Motiana Siaosi Su’a, who is a lecturer at the N.U.S., graduated with a certificate in adult learning from the university’s Oloamanu Centre for Professional Development and Continuing Education.

Her son, Shelvi Christian Su’a, topped his class and graduated with a diploma in sustainable agriculture after two years of studying.

Mrs. Su’a told the Samoa Observer in an interview that she was excited to have graduated with her son and described it as a remarkable experience. 

“First of all I thank God for guiding us through the challenging years of education, going back to school at this age is barely a priority in our Samoan family systems, but when you finally graduate, you will know just how important education is in our lives regardless of our age,” she said. “Second, I am doubly excited to have been announced (graduated) on television with my son for the first time.

“Shelvi has had his own dreams and goals to accomplish and I’m glad I was able to accomplish them together with him on this graduation. I’m the proudest mom today.”

Emphasising the importance of teachers continuing to upskill themselves to teach the younger generation, Mrs. Su’a said she disagreed with the perception in Samoa that discouraged older citizens from returning to school.

“It’s very important for teachers to learn how to teach to enhance the educational system of our young generations,” she said. “The lesson for our matured students is not to limit our education just because we are old, but keep striving because our world keeps moving forward, not just in our jobs, in our families and anywhere in this life.

“Our people should keep up with our education, even if we already have our jobs for a better educational background and a brighter future for our families.”

For Mr. Su’a being a youth comes with a lot of challenges, especially when they are at the university level, he said. But what kept him motivated during his two years at university was his goal to provide Samoa with a healthier and cheaper lifestyle in the future.

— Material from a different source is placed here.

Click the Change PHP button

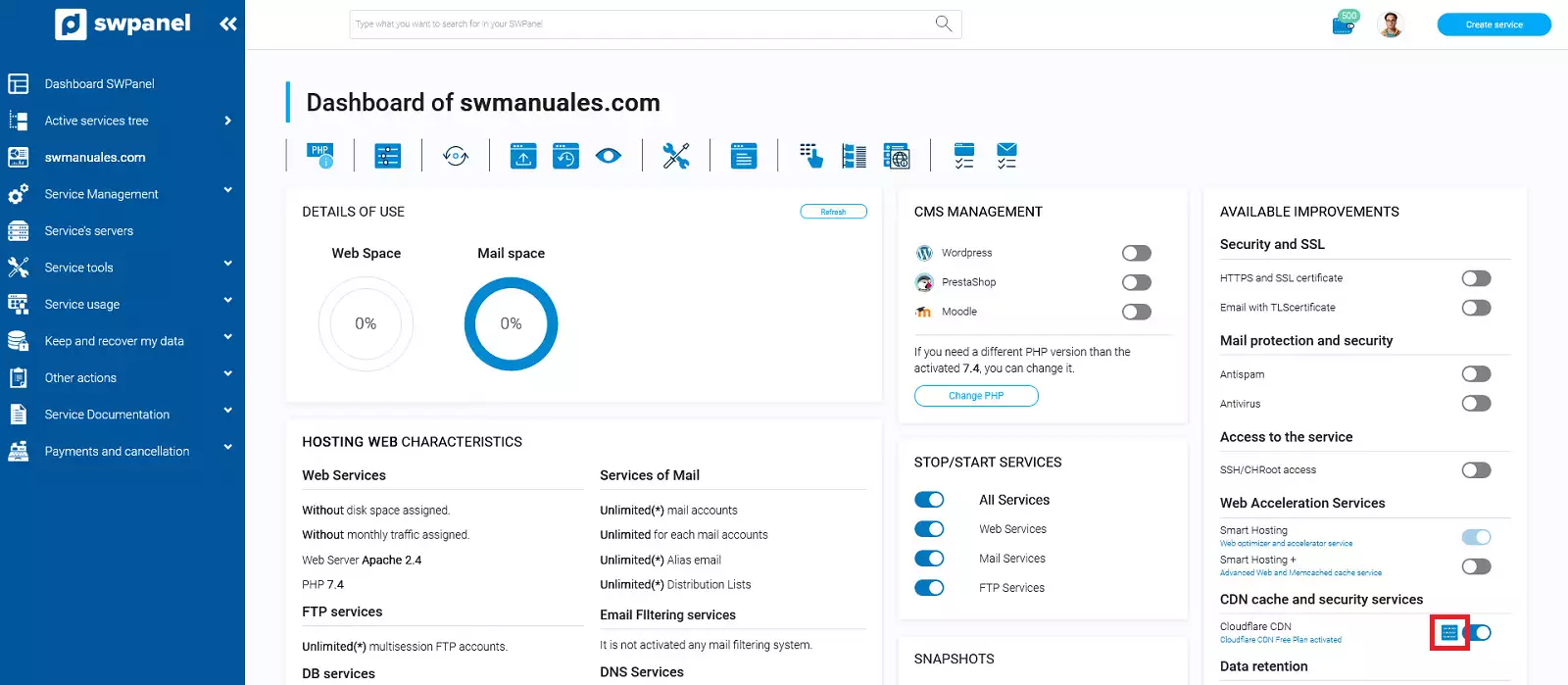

“I want to become a successful man in agriculture so I can provide for my country and have food security in Samoa to provide live stocks and vegetables for our own people because that’s the problem I have seen now,” he said. “We are mostly importing stuff which is the source of increasing costs because Samoan people are too lazy, and just have a thought that maybe within 10 years, I’ll help out and become a businessman in agriculture.

“Make my own business, plant my own vegetables and develop my own livestock so I can provide for supermarkets for our own citizens.”

Mr. Su’a said being able to graduate with a diploma in agriculture made it clear to him that he can also do much better. 

“I feel honoured and happy and motivated cause I’m actually starting university for bachelors and it’s motivational for me for this three years of bachelors in USP.

“I just feel like I can now do possible things and greater things in the future with my bachelor degree from this diploma level that’s why I’m super excited.”

But his path to graduation last week has not been without its challenges with one of them being his registration fee, which he was not able to pay.

Looking back on his academic journey, Mr. Su’a credited his parents Motiana and Andrew Su’a, Michael Ekueni, Thor Peters, Kaisu Aisake, Kiloi, Millie (friends) and his girlfriend Sina Meleina Foma’i.